The Company’s customer base includes major and independent oil & gas companies, pipeline companies and oil and gas service companies.
Note 2 — Summary of Significant Accounting Policies
Basis of Presentation
The accompanying combined consolidated financial statements include the accounts of Alliance Maritime Holdings, LLC and its wholly-owned subsidiaries, Alliance Vessel Leasing, LLC, Alliance Energy Services, LLC, Heavy Lift Holdings, LLC and its wholly-owned subsidiaries, Triton Diving Services, LLC, and Whitney Liftboats, LLC. These entities are under common ownership in the year ended December 31, 2021. The combined consolidated financial statements have been prepared in accordance with U.S. generally accepted accounting principles (“GAAP”). All significant intercompany accounts and transactions have been eliminated.
Use of Estimates
The preparation of financial statements in conformity with GAAP requires management to make estimates and assumptions that affect the reported amounts of assets and liabilities at the date of the combined consolidated financial statements and the reported amounts of revenues and expenses during the reporting period.

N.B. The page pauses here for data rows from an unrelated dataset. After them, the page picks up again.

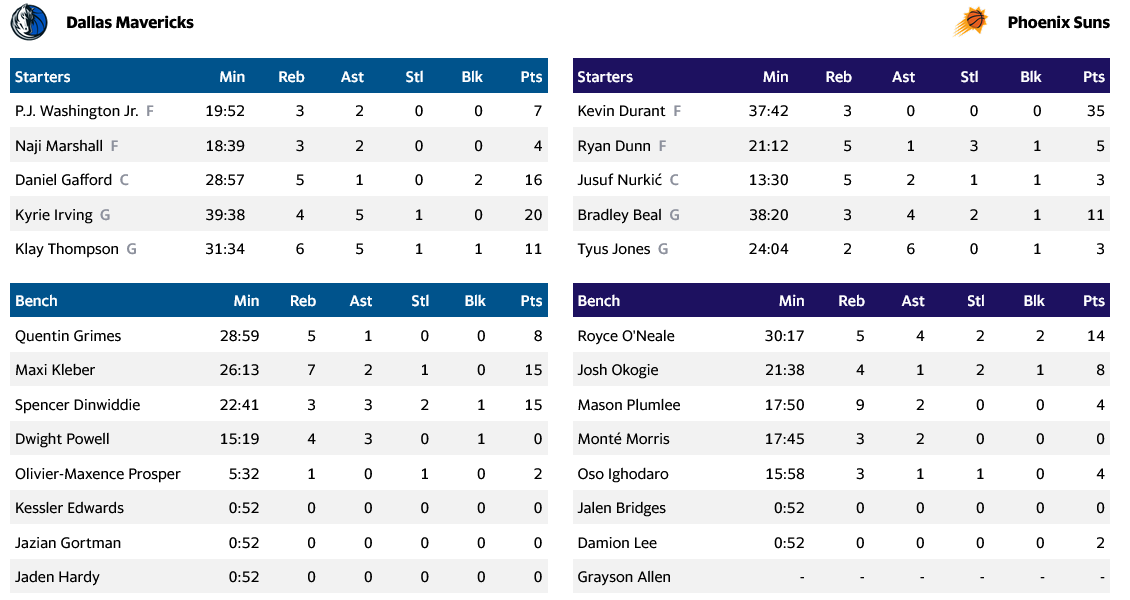Sort Mavericks starters by Pts column
This screenshot has height=600, width=1130.
click(531, 77)
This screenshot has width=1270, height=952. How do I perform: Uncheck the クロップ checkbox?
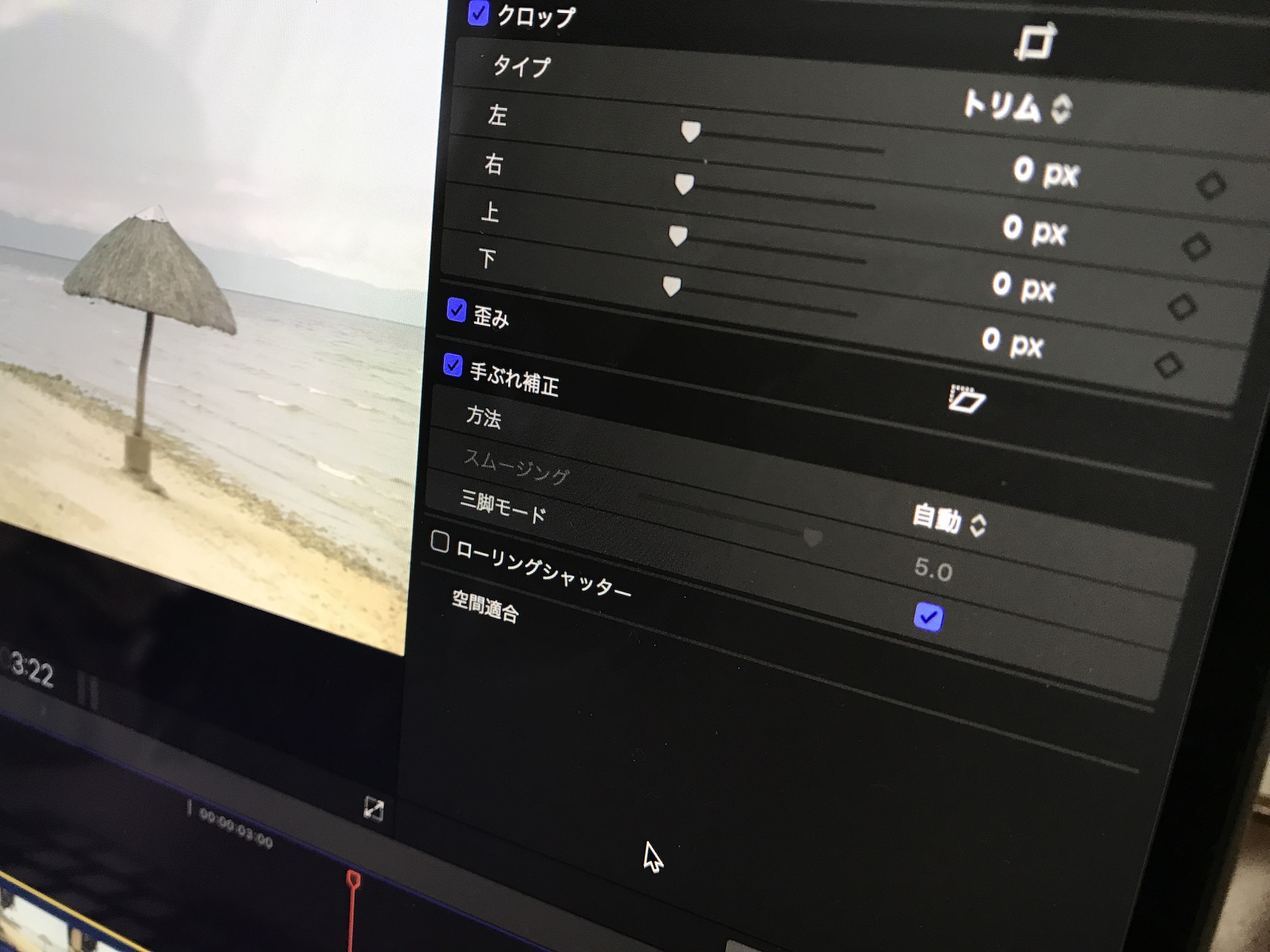[478, 13]
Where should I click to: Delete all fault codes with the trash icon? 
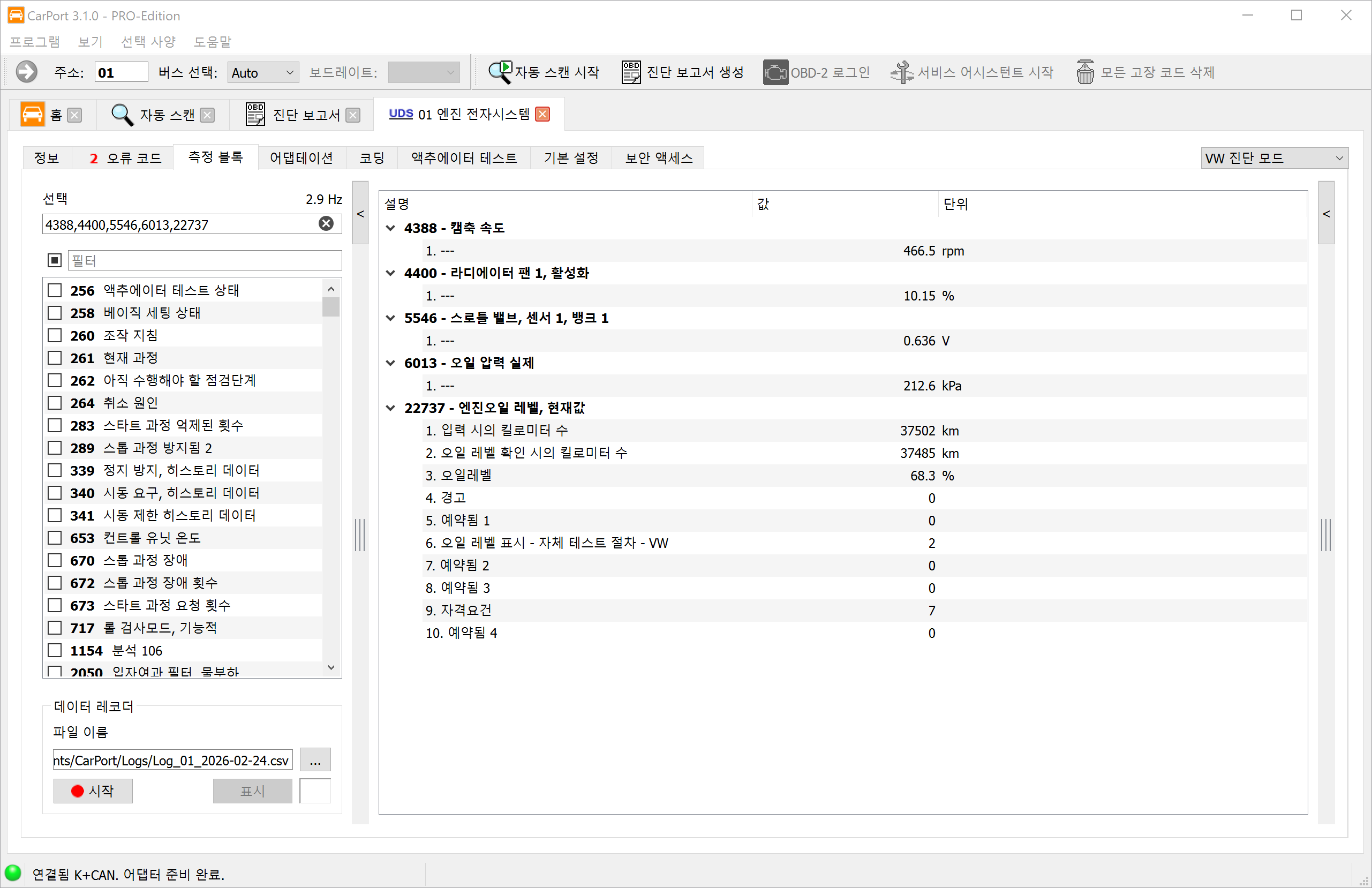pos(1086,72)
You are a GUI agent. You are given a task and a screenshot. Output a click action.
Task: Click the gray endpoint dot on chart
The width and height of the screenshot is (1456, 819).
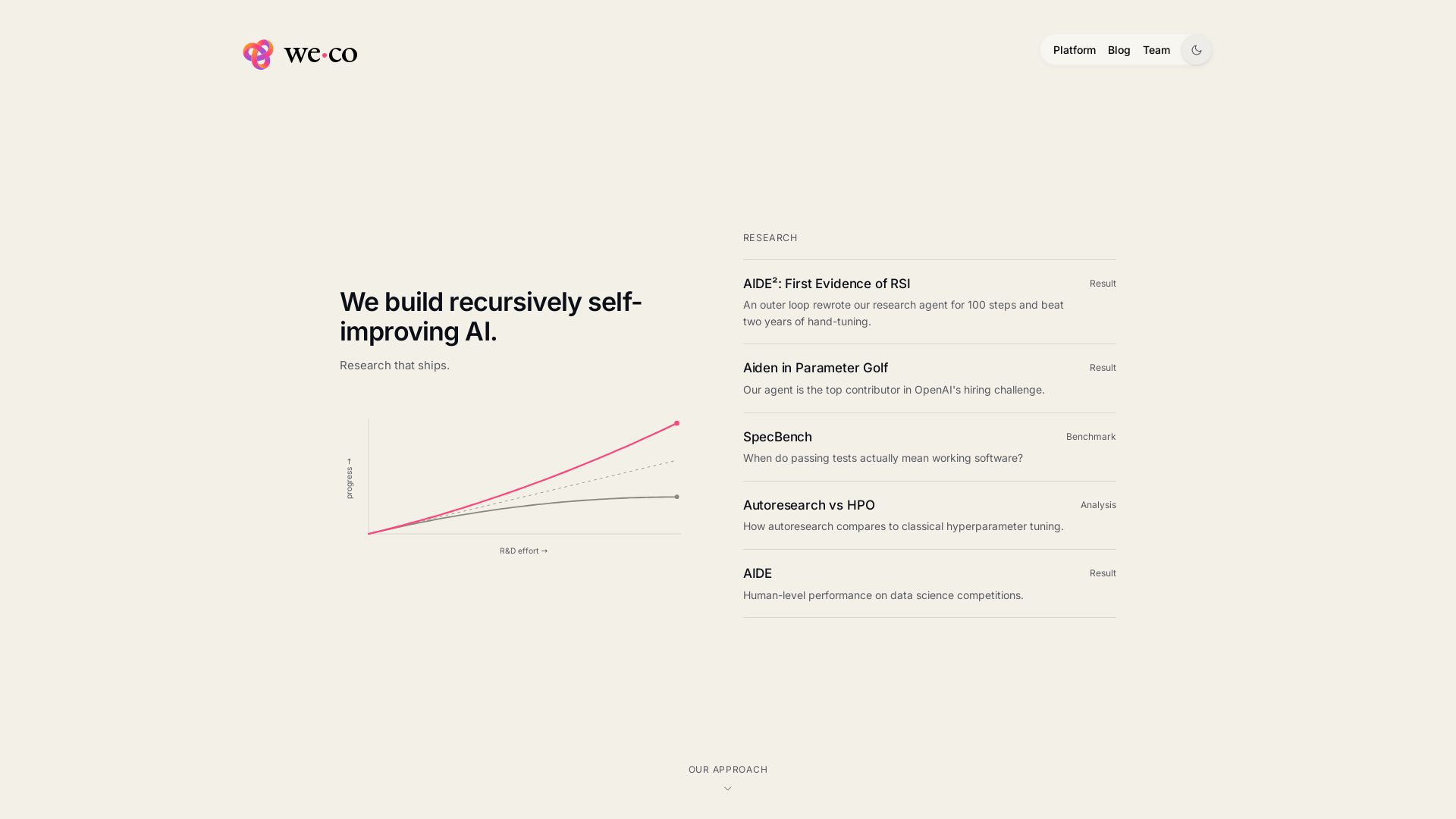point(677,497)
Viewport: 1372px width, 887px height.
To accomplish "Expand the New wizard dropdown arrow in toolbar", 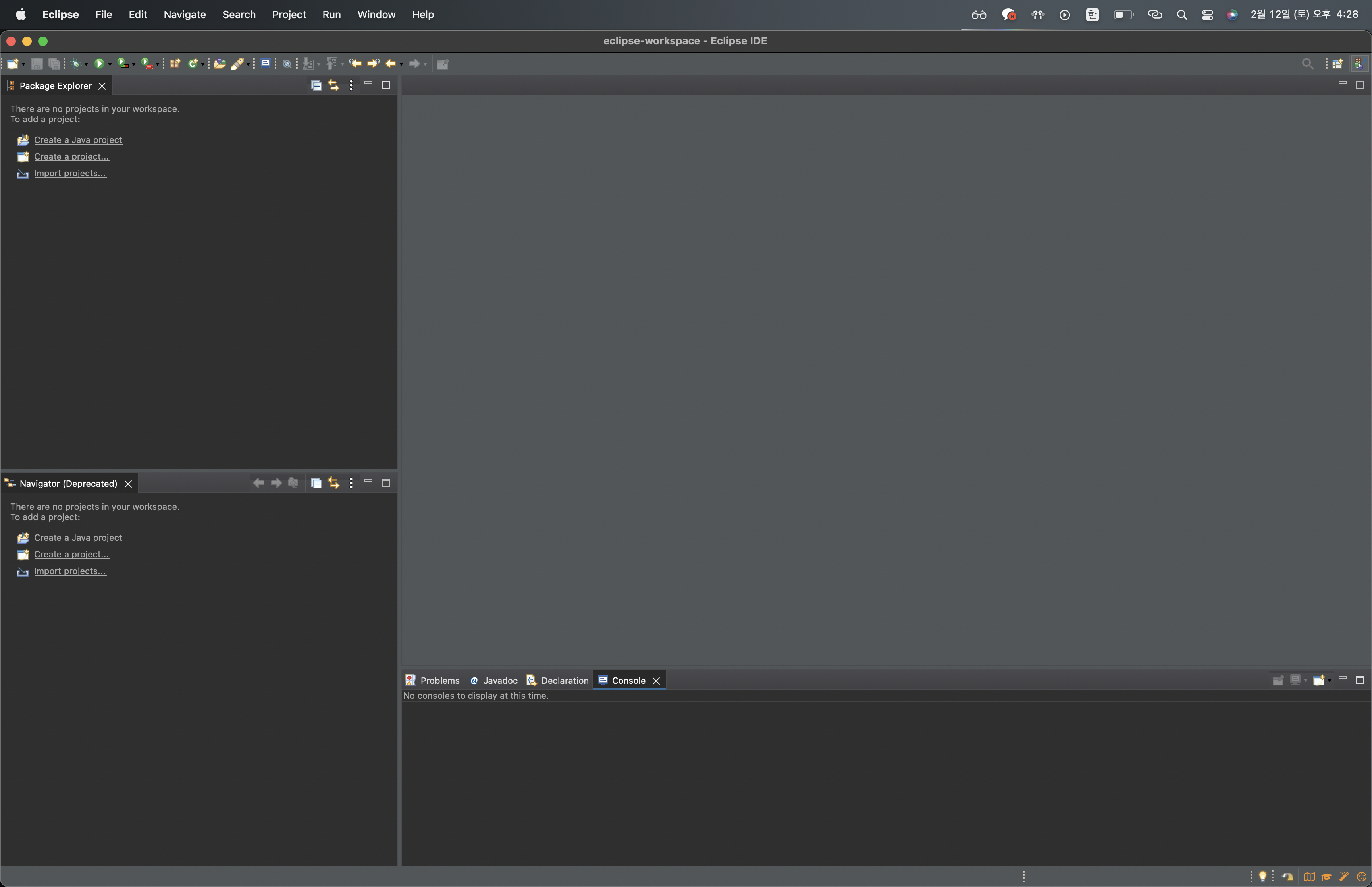I will coord(23,64).
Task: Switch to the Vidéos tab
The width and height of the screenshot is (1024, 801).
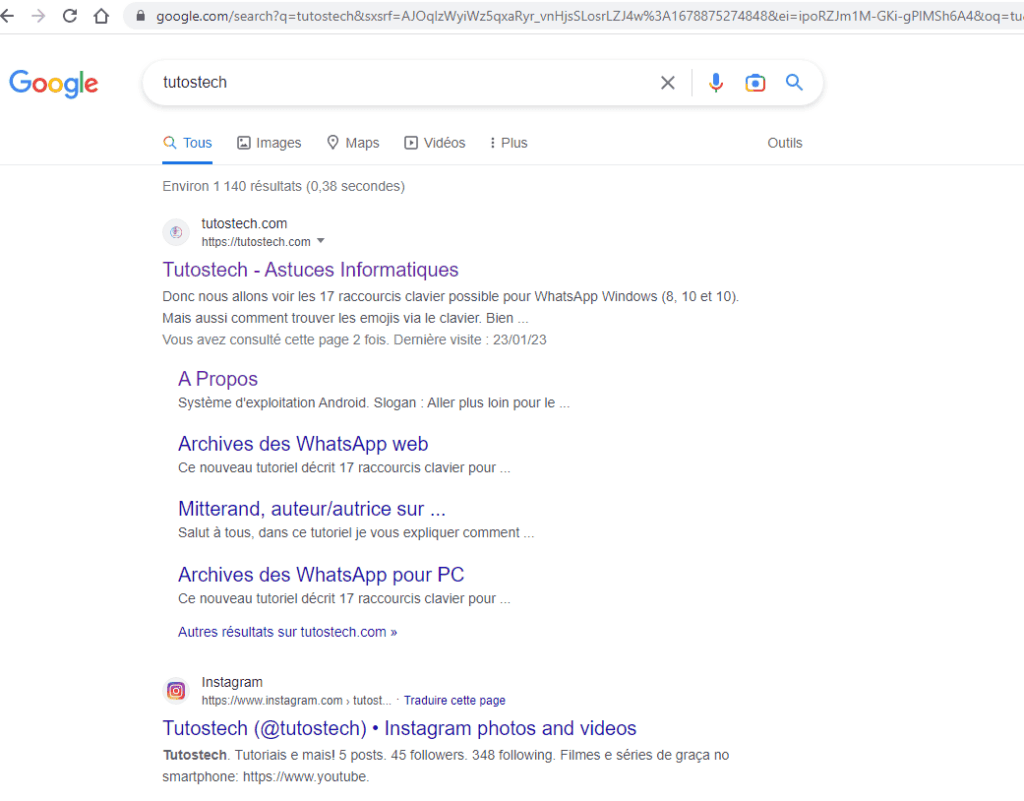Action: pyautogui.click(x=435, y=142)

Actual results could differ from those estimates.
Cash and Cash Equivalents
The Company considers all highly liquid investments with maturities of three months or less at the date of acquisition to be cash equivalents.
Restricted Cash
Restricted cash is comprised of funds that are contractually restricted as to usage or withdrawal due to a contractual agreement with an insurer for the payment of worker’s compensation insurance claims.